The SCC further claimed that the act violates human rights by putting religious preaching under government controls; forbidding land ownership and development; and proscribing the printing and distribution of Christian literature. The open letter declared the act was even being used to prevent the church from feeding victims of the ongoing civil war and resulting devastation in the country.

Churches Razed

Composed of 11 member organizations, the SCC is the only independent Sudanese organization that has not been dissolved or silenced by the Muslim fundamentalist government guided by Hasan al-Turabi, leader of the National Islamic Front.

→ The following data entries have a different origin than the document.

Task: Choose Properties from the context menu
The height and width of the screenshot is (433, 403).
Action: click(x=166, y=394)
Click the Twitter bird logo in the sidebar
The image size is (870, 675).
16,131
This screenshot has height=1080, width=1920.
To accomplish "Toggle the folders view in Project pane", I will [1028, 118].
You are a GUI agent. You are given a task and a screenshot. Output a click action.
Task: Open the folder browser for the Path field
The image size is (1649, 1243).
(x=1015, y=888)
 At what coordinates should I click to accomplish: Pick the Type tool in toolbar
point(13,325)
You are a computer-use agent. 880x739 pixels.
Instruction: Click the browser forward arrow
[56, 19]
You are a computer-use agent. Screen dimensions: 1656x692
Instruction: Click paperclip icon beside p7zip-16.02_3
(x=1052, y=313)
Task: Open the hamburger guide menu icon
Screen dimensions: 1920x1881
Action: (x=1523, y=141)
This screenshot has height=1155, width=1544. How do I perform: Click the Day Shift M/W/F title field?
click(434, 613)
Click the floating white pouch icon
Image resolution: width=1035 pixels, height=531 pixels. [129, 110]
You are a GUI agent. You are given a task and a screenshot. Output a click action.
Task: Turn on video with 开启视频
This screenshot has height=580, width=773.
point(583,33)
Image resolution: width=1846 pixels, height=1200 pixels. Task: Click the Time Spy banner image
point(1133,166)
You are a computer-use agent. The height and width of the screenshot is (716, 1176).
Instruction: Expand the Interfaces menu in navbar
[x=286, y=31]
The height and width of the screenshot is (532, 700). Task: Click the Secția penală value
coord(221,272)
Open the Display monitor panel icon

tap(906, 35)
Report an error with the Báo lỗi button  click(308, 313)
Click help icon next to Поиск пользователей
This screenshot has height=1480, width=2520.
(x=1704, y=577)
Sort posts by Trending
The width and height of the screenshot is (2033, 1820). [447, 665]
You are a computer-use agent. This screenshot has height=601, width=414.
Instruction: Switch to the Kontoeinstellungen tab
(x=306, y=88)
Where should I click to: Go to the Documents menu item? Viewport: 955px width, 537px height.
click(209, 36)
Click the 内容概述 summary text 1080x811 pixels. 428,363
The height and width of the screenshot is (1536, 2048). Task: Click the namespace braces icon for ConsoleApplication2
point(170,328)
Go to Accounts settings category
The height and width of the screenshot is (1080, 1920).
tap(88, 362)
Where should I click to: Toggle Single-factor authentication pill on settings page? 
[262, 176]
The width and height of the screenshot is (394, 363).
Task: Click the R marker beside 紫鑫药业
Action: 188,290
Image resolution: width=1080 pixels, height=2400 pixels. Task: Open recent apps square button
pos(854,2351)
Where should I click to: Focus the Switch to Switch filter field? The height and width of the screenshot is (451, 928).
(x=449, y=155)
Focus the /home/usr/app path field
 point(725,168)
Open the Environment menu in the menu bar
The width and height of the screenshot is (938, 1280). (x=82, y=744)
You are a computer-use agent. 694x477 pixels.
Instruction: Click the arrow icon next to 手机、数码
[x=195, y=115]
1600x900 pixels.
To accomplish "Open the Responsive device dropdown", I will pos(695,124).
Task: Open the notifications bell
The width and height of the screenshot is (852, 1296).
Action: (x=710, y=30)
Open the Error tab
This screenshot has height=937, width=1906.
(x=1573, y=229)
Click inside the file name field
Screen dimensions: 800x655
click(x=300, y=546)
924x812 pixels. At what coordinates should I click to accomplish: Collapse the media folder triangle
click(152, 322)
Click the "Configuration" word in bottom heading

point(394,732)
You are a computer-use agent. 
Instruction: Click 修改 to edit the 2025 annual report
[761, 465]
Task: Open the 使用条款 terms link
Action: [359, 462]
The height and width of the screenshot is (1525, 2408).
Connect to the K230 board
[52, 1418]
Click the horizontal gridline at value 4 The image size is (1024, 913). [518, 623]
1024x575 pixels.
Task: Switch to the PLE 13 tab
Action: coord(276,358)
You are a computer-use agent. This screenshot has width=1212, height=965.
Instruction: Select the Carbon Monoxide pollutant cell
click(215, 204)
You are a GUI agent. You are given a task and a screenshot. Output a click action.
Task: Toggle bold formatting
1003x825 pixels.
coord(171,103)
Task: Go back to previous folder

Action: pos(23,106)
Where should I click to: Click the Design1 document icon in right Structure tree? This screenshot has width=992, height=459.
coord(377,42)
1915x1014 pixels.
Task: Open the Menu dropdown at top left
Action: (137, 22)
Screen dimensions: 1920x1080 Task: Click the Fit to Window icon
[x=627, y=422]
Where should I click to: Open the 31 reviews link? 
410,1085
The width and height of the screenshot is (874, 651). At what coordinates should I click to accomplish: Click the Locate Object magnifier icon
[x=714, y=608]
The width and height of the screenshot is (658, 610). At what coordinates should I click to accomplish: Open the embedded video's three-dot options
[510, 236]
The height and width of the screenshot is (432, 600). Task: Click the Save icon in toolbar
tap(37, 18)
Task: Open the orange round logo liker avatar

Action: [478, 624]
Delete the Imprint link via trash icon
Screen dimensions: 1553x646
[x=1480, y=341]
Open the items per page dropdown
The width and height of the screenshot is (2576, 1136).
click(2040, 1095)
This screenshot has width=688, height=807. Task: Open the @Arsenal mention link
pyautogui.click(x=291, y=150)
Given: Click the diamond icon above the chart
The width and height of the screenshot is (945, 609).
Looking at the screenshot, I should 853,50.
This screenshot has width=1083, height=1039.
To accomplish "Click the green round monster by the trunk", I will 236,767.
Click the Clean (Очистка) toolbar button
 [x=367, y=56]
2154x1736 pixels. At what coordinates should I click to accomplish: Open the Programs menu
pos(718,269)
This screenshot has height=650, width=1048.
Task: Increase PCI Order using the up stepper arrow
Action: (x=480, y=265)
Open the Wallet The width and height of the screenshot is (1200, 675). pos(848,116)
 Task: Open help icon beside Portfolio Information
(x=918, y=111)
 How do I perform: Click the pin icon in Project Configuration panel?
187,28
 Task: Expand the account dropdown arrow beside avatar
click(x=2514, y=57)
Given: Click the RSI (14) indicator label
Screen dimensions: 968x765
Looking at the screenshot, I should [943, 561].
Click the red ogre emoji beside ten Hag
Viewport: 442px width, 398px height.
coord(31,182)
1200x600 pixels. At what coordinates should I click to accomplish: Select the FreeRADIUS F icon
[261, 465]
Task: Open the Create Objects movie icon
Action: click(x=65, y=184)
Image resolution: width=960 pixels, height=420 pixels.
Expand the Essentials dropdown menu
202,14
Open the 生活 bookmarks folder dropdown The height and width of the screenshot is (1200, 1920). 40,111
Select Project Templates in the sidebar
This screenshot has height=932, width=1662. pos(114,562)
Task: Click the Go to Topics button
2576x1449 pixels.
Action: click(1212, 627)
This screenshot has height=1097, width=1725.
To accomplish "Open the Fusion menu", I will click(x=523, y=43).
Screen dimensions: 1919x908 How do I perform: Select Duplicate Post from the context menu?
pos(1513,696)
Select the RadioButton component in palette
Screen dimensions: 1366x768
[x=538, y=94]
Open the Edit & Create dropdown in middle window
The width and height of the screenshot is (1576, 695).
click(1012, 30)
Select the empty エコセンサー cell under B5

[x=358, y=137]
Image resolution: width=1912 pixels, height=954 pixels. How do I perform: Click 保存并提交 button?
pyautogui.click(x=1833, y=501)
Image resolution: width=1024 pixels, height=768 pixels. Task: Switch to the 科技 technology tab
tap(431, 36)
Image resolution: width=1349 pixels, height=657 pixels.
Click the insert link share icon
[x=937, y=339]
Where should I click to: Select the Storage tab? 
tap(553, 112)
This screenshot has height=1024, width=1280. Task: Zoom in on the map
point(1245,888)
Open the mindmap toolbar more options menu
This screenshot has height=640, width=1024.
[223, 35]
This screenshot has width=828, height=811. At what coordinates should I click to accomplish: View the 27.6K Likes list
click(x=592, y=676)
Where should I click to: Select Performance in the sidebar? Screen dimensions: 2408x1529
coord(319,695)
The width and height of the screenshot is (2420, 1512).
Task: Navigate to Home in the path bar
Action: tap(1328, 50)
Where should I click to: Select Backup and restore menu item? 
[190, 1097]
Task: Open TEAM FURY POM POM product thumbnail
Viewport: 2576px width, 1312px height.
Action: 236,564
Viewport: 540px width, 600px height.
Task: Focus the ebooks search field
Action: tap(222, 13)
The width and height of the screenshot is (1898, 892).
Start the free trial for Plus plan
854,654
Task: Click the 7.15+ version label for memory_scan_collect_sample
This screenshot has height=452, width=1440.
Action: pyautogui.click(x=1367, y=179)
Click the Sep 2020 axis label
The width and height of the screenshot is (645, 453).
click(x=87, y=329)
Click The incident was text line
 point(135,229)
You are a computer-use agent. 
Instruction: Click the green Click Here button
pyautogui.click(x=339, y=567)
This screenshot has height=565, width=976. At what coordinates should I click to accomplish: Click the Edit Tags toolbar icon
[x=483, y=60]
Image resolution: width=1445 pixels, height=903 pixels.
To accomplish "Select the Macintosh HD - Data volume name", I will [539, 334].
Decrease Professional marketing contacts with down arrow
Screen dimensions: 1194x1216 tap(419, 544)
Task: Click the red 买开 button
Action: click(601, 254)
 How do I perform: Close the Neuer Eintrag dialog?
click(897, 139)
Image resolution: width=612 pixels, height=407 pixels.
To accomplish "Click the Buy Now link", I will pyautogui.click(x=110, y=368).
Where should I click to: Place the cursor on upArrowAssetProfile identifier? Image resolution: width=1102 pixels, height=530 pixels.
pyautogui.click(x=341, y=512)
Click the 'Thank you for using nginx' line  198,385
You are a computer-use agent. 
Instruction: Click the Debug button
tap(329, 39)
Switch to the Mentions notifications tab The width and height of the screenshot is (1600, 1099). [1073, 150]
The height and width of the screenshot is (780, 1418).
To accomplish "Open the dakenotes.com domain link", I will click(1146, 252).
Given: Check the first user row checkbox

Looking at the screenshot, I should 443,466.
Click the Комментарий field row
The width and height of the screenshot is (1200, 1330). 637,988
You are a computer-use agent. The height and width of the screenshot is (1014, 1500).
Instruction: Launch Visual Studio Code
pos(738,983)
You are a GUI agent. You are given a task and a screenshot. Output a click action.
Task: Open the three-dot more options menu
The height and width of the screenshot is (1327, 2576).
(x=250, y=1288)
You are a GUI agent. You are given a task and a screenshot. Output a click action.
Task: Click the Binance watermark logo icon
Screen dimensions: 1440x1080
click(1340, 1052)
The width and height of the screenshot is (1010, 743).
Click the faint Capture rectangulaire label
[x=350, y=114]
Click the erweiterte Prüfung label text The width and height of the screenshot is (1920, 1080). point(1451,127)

Various denominational leaders report that state security officials routinely harass church representatives by demanding proof of authorization to exist. This has led to a cycle of applications and denials that bring an eventual “legal” closure or the actual razing of church buildings.

Knipe says such action has been stepped up significantly since Lieutenant General al-Bashir came to power in 1989. “It did not begin with this government,” Knipe says, “but they have moved it ahead.”

More than 30 Roman Catholic centers alone have been closed, although every Christian denomination has reportedly suffered the closure of some meeting places. “Sometimes,” says Knipe, “the 1962 Act is applied retroactively to church properties which predate it.”

Sudanese Christians were also alarmed by last year’s imposition of Arabic as the national medium of school instruction. The government justifies this ruling in the interests of “national unity” for Sudan, where more than 300 dialects are spoken. One government directive issued in October 1990 stated that students must pass Islamic studies to obtain entrance into higher education.

By Waddi Abdulhaqq, News Network International.